> Work request
Beneath this task are records; print exactly the stretch of them from the line with "Sklizeň rajčat a" through the line with "Press (285, 2474)", both ends included.

> Information given
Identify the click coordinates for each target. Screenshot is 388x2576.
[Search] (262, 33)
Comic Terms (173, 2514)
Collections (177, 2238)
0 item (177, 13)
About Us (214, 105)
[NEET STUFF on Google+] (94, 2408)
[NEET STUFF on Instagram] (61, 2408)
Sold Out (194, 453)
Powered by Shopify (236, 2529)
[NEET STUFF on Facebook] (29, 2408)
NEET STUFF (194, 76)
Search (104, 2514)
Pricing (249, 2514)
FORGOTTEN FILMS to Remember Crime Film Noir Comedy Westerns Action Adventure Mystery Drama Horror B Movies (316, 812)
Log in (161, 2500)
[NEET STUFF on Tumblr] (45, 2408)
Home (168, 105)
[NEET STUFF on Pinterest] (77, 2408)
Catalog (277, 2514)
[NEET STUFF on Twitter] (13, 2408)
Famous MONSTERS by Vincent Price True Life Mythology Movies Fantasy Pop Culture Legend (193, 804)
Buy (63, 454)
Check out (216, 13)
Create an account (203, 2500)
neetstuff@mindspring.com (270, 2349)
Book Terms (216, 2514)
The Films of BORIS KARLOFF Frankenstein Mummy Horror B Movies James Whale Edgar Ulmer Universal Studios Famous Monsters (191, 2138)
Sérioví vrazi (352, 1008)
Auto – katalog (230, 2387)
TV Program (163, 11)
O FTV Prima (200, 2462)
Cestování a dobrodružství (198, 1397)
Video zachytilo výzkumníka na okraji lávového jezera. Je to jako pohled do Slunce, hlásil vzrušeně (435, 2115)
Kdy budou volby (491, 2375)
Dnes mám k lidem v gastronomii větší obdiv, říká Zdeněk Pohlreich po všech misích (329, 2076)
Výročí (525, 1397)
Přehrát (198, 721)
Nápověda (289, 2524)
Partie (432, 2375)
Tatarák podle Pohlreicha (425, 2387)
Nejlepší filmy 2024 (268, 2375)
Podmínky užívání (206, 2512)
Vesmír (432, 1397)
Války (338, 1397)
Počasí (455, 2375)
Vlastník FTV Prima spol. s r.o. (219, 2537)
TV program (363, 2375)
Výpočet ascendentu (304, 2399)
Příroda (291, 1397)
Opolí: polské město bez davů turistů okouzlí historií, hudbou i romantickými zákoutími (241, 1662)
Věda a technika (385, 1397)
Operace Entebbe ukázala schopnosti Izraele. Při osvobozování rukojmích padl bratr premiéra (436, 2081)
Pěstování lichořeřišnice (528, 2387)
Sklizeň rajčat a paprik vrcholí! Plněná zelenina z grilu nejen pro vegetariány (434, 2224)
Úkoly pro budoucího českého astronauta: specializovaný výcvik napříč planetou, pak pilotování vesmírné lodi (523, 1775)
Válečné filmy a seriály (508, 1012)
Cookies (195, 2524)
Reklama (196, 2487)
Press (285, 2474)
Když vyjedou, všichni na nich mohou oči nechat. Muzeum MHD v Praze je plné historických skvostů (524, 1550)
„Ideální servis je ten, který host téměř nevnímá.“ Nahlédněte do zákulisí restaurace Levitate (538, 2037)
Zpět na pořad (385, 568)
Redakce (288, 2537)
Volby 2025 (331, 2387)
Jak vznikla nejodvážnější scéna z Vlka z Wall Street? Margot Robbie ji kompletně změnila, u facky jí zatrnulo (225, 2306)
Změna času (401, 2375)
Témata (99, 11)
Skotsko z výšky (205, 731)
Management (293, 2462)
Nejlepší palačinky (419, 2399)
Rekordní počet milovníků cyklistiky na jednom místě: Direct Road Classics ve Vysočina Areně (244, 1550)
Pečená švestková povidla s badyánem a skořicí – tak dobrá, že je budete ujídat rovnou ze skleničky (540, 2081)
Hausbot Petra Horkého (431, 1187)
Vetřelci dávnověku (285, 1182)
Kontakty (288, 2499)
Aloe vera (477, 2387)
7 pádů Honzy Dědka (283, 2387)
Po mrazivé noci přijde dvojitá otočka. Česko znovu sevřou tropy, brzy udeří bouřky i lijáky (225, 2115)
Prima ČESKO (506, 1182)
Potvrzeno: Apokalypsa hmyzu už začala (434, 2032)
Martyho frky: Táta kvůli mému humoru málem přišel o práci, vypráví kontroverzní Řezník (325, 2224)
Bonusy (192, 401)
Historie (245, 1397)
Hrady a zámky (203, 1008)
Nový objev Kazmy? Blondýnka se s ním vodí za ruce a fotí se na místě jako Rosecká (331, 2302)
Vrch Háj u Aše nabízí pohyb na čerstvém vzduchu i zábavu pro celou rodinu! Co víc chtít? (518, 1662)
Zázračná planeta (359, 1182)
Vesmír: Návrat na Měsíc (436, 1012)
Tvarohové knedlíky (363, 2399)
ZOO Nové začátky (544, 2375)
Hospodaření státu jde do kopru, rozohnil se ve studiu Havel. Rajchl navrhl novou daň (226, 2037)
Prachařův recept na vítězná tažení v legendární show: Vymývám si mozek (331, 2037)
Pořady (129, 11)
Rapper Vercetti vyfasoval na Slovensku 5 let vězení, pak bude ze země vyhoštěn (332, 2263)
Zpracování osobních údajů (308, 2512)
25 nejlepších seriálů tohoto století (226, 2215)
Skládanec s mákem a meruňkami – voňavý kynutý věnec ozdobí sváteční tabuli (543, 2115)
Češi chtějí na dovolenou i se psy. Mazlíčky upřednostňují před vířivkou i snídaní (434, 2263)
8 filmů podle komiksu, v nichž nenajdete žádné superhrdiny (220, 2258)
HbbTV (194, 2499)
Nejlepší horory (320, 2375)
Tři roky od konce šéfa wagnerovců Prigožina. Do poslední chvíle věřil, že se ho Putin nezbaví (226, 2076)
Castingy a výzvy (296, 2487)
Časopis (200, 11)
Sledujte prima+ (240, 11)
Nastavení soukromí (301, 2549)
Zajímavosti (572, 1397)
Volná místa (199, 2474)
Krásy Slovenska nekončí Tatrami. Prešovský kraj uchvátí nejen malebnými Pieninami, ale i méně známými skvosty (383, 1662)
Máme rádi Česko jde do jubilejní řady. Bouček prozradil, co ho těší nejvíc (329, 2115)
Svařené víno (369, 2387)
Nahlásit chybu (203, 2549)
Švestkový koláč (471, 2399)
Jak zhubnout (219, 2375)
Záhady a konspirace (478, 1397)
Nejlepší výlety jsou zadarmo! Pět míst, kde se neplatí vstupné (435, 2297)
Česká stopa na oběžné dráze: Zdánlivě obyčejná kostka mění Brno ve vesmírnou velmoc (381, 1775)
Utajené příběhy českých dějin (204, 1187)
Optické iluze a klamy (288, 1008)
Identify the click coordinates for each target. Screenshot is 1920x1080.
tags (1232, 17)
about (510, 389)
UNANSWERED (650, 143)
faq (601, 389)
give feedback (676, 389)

> Answer space
Sklizeň rajčat a paprik vrcholí! Plněná zelenina z grilu nejen pro vegetariány (434, 2224)
Úkoly pro budoucího českého astronauta: specializovaný výcvik napříč planetou, pak pilotování vesmírné lodi (523, 1775)
Válečné filmy a seriály (508, 1012)
Cookies (195, 2524)
Reklama (196, 2487)
Press (285, 2474)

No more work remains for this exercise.